Wanderweg:Malerweg
Teilstrecke:komplett
Dauer / Streckenlänge:etwa 7 Tage
Streckenbeurteilung:Wanderung
Wasser für den Hund:Gibt es ausreichend
Die Wanderung mit Hund istempfehlenswert
Homepages zum Wanderweg: http://www.malerweg.de

Weiter Informationen zum Wandern mit Hund:
Wir waren mit 2 Hunden (JRT und Mali-Mix) unterwegs.
Ich muß sagen, daß wir in allen Gasthäusern, Pensionen, Hotels sehr freundlich
aufgenomen wurden. Auch wenn die Hunde Wetter bedingt teilweise wie die allerletzten
Schlamm-Monster aussahen. Da wir teilweise öffentliche Verkehrsmittel benutzt haben,
hatten wir für beide Hunde Maulkörbe dabei. Sicher ist sicher.
Gebraucht haben wir sie nicht.

Im Nationalpark herrscht Leinenzwang. Da beide Hunde keine Jäger sind, haben wir das
größtenteils ignoriert und bei Menschenbegegnungen ins "Fuß" gerufen. Es hat sich niemand beschwert. Ich hänge nochmal einen detaillierten Brief an eine gute Freundin an.

Seit Sonntag sind wir wieder zu Hause.
Und obwohl das Wetter nicht wirklich so ganz mitgespielt hat, das Elbsandsteingebirge ist großartig!!!!!
Ich hätte nie im Leben so in der Nähe eine solch grandiose Landschaft vermutet. Es ist so was von verwunschen und verzaubert, daß es uns nicht im geringsten erstaunt hätte, kleinen Zwergen zu begegnen oder Elfen tanzen zu sehen oder was auch immer. Es war einfach schön.

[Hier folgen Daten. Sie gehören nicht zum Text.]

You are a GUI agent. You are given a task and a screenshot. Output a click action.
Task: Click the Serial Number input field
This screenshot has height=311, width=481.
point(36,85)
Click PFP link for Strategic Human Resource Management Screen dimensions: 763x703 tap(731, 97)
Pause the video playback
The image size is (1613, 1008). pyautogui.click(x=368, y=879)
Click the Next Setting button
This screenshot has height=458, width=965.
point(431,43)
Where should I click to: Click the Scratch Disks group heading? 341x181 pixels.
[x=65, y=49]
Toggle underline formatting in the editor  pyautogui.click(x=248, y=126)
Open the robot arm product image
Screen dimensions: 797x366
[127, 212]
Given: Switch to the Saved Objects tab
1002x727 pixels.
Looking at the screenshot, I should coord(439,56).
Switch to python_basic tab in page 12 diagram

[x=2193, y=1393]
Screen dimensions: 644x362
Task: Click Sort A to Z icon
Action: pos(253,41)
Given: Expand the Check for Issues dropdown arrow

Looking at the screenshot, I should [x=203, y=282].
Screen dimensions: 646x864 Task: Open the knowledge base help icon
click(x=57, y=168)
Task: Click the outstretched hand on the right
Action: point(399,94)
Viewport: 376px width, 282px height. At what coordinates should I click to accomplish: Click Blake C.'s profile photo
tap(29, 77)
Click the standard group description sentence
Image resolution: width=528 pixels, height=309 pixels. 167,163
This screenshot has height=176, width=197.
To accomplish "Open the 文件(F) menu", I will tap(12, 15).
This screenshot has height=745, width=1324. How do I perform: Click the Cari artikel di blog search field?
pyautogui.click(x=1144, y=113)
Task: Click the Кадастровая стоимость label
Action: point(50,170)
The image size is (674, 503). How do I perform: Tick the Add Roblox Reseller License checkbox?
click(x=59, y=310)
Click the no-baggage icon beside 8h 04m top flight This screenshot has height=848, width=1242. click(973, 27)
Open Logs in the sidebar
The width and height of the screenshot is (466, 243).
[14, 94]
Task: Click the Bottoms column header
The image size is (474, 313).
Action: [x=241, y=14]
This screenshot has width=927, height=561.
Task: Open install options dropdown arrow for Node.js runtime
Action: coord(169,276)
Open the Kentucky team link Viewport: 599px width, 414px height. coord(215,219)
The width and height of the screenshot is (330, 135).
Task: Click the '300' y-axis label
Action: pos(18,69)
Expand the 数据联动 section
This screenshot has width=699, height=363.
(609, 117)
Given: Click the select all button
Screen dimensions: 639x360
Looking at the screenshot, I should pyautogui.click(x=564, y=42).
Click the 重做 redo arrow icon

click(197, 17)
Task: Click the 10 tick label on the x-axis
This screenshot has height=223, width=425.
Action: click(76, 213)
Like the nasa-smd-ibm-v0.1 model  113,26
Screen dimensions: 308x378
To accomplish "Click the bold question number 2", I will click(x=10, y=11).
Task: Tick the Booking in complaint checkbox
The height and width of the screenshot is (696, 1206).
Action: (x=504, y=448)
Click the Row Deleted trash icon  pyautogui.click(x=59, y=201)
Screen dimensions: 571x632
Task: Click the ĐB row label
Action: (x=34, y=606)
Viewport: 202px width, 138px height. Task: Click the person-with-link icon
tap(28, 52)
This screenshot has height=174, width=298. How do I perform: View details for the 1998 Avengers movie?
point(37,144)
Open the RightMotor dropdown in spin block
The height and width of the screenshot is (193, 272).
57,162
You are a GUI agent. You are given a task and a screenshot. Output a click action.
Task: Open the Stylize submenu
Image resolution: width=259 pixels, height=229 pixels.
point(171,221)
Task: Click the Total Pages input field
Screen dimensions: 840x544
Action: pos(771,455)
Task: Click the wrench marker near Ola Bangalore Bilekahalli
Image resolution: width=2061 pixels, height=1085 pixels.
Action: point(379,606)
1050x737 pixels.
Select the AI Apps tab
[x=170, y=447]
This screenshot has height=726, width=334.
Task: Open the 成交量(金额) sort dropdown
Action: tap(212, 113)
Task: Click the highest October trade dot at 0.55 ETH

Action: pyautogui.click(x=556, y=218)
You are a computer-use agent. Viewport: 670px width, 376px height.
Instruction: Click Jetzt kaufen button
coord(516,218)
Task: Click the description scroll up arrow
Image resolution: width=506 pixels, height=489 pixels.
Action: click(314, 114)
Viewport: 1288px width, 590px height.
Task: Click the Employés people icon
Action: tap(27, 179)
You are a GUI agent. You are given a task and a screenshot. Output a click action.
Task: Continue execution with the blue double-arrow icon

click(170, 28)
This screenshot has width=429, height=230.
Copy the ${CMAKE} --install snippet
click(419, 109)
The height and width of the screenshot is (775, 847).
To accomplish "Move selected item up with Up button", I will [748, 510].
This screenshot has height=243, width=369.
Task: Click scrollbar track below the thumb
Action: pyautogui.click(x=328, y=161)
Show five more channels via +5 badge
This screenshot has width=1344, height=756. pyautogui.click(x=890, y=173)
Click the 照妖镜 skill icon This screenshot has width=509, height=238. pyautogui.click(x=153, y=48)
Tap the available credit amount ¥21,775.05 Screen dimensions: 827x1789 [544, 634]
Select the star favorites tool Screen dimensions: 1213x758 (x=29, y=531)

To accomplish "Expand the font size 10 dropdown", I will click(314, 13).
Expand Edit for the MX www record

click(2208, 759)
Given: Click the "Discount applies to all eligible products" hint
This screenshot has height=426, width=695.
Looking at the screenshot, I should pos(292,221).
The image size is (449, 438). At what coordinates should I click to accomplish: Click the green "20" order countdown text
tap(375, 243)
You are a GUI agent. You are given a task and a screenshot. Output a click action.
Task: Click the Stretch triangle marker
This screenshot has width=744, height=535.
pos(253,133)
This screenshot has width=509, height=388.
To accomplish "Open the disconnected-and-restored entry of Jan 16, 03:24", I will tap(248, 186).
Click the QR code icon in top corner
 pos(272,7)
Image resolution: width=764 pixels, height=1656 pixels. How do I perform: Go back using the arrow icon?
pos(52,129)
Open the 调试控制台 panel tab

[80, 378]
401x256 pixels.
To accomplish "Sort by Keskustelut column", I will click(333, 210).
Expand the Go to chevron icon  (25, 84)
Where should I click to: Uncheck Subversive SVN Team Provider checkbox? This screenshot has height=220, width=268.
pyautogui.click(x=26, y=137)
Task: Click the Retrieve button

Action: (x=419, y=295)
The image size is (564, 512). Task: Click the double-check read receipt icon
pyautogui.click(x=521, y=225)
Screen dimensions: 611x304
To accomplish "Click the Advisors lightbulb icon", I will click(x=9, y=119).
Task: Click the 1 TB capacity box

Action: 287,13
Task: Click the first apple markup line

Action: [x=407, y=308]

Der Weg ist immer wieder eine kleine - manchmal auch eine große Herausforderung - für die Menschen, aber auch und vorallem für die Hunde.
Es gibt steile Treppen aus Holz, Metall oder Gittern zu bewältigen, immer wieder Leitern (die Vierbeiner finden meistens einen Weg drumrum), mit etwas Glück aus Holz, teilweise aber auch mit runden Metallverstrebungen. Die Schrammsteine wollten wir eigentlich - nach langem hin und her - umlaufen. Schon bei der Vorbereitung, hatten wir keine deutliche Aussage bekommen, ob es geht oder nicht mit Hund. Letzten Endes haben wir uns verlaufen und waren dann plötzlich nahezu mittendrin - und sind dann beim Abstieg gescheitert und konnten ein riesiges Stück zurücklaufen... Da war nämlich ne Holzleiter (eigentlich eine von den gut zu schaffenden) aber direkt daneben ging es steil und ungesichert in den Abgrund...und das letzte Stück zur Leiter bestand aus Querhölzern zwischen denen immer schritbreit gähnende Leere war. Da hat das Wilmchen dann nicht mehr mitgespielt (und unsere Nerven auch nicht).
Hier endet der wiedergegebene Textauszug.